Comparable crime statistics for this neighborhood are not available in WDSuite’s dataset for the current period. Investors typically benchmark safety trends at the county and metro levels and monitor local reporting to understand directional change rather than relying on block-level readings. Use consistent screening and property-level security practices to support leasing and retention.

Proximity to Major Employers
Why invest?

This 27‑unit property with compact average floorplans (~458 sf) aligns with demand from cost-conscious renters and smaller households.
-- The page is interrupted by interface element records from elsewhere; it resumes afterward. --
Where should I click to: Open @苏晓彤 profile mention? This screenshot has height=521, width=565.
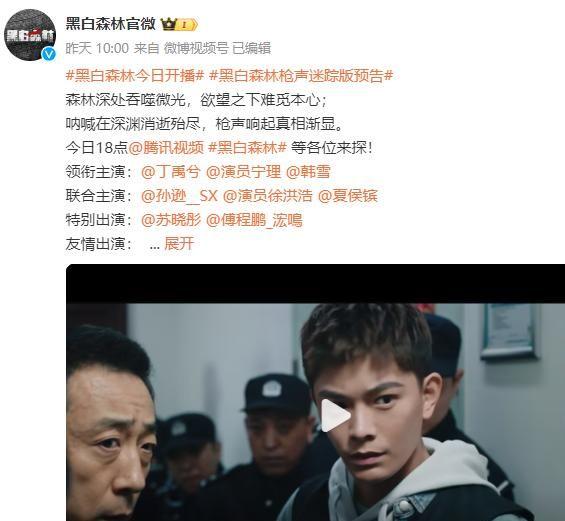(171, 220)
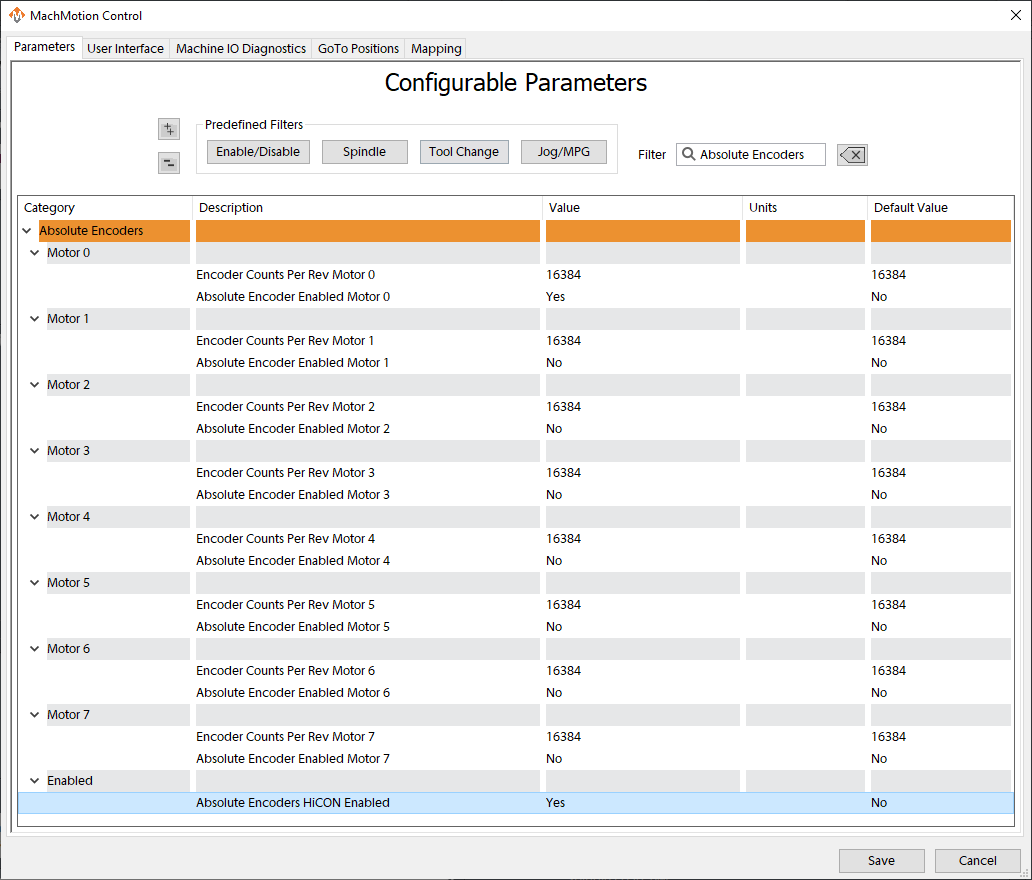Click the magnifier icon in the Filter box

click(x=688, y=154)
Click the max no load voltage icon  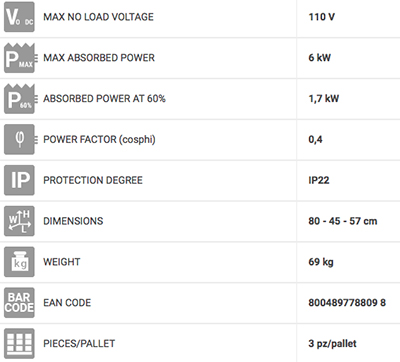(19, 17)
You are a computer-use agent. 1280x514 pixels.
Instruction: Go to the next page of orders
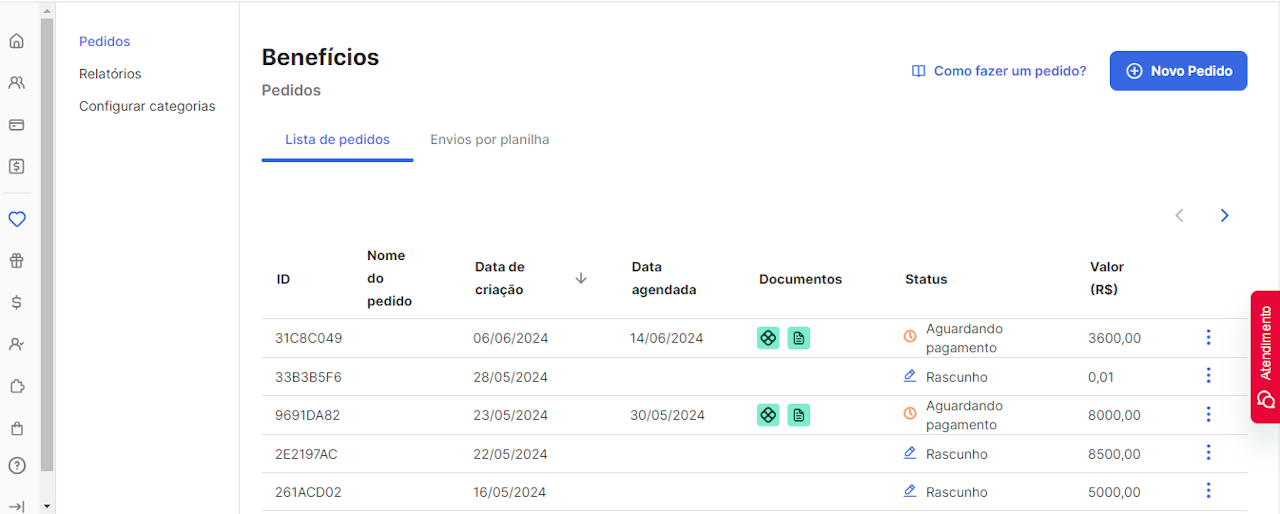[x=1224, y=216]
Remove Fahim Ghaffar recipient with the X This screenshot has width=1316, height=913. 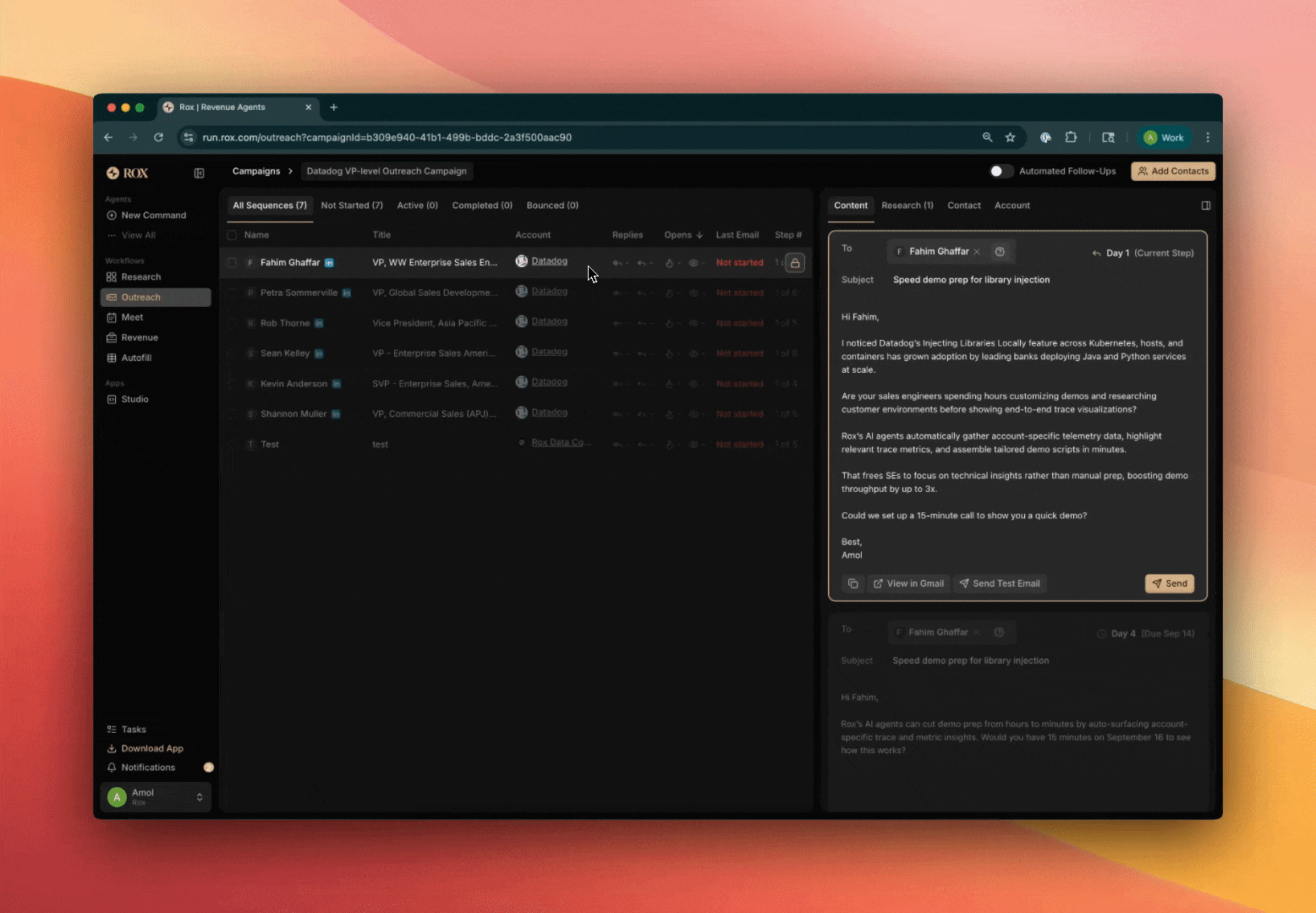977,252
Based on CRE market data from WDSuite, the surrounding neighborhood exhibits elevated ownership costs versus incomes, which can sustain reliance on rentals, while neighborhood-level occupancy softness underscores the importance of hands-on leasing and competitive positioning.

Built in 1985, the asset is newer than much of the local housing stock, creating a platform for targeted value-add — modernizing interiors and common areas to differentiate against older properties. With modest rent levels and a renter concentration that is present but not deep, returns are likely driven by operational execution, disciplined expense control, and selective upgrades rather than outsized rent growth.

  • Newer-than-area vintage (1985) offers competitive positioning versus older neighborhood stock with targeted upgrade potential.
  • Elevated ownership costs locally support renter reliance and leasing stability for well-managed units.
  • Smaller unit sizes fit demand from singles and downsizing renters, aiding absorption at value-oriented price points.
  • Risk: neighborhood-level occupancy has softened, requiring assertive leasing, competitive amenities, and careful pricing.
  • Risk: limited nearby amenities and lower school ratings suggest marketing should target renters prioritizing value and convenience over schools.